The counter arguments taken by the Plaintiff –
- The first counter argument was that the Plaintiff is not guilty of copying its mark. The mark’s registration lapsed in 1989; and it was never in use but only ever proposed to be used.
- The second counter argument was that the goods were registered under the same class and no such sub-classification can be made to differentiate the goods. According to the Nice Classification, pharmaceuticals include dietary and meal supplements and dietetic foods adapted for medicinal use (but, importantly, do not include meal supplements and dietetic foods not for medicinal use). Also, the ingredients of both the goods are precisely the same and they serve the same purpose. Both the goods are sold to treat Anaemia.
- It was contended that the Defendants were aware about the Plaintiff’s prior registration. Also, in an infringement action, honesty in adoption of a mark is totally irrelevant to a question of deceptive similarity.
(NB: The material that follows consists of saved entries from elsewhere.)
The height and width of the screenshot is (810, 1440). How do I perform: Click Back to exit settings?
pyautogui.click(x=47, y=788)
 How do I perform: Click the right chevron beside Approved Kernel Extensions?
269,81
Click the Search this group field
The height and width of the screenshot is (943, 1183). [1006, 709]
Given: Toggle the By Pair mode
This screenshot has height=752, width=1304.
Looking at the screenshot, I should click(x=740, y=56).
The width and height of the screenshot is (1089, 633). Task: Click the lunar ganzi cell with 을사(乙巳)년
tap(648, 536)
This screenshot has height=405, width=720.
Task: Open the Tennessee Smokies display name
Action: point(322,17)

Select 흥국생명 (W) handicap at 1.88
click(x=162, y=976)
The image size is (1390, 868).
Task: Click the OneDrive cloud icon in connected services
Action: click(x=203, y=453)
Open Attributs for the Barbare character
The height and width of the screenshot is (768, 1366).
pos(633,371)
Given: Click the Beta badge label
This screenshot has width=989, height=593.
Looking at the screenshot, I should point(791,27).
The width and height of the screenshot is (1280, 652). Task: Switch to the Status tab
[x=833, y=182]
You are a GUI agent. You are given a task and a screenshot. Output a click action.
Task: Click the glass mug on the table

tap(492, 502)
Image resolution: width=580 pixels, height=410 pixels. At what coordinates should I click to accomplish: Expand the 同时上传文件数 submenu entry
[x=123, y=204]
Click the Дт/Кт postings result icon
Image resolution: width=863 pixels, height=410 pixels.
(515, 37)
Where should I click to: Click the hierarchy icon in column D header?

- It was contended that the Defendants’ mark is similar; used in relation to similar, and possibly identical goods; and results in the Defendants’ mark, or the goods under it, being associated with the Plaintiff’s mark and therefore, the goods are deceptively similar.It was further contended that the injunction is demanded on public interest and if the Defendants are allowed to use the mark it will harm the public interest.
DECISION OF THE COURT:
The Court held that –
- The two marks have to be seen has a whole to determine if there are any chances of confusion. The test is the impression of a consumer who is of average intelligence and imperfect recollection.
- There is no prima facie case made out against the Defendants and no injunction order can be granted.
The Court while adjudicating on the question of whether the marks are similar or not observed that the Plaintiff’s mark is a word mark whereas the Defendant’s mark is a composite word and label mark which uses a distinctive black-and-red colour combination. Also, it serves a dual purpose: it visually and structurally distinguishes the Defendant’s product from the Plaintiff’s product, and it proclaims proprietorship and ownership in its product. The Honorable Court placed reliance on the case of JR Kapoor v Micronix India,1994 Supp (3) SCC 215 and held that the two marks have to be compared as a whole to see if there are any remotest chance of buyers and users being misguided or confused. The Court, therefore, held that the two marks have to be compared as a whole and any dissection of the mark is unacceptable.
The Court referred to the case of Indchemie Health Specialties Pvt. Ltd. v Intas Pharmaceuticals Ltd., 2015 (63) PTC 391 (Bom) observed that “Whether or not we should make fine distinctions when looking at goods that, though in the same ‘class’, are used in distinct ways is a question that would arise if one found a similarity in the marks to begin with.” The Court further observed that if the Plaintiff’s argument regarding the Nice Classification is accepted, it is clear that Class 05 does not include meal replacements, dietetic food and beverages not for medical or veterinary use. If the Defendant’s product can be proved to be such a dietetic food then it is another point of distinction.
The Court rejected the contention of harming public interest by referring to the case of Shaw Wallace & Co. Ltd. v Mohan Rocky Spring Water Breweries Ltd.2006 (4) Mh LJ 396, stating that the public is required to be protected from being deceived but that would be a point of contention when the two marks are similar. The Court rests the other counter-arguments of the Plaintiff by stating that “If no similarity is found and a prima facie is not made out, then there is no question of even having to consider the question.”
The Hon’ble Court held that the mark FERANTA is not deceptively similar to the markINTAS’ FERINTAS and no prima facie case can be made out therefore no injunction can be granted against the Defendants.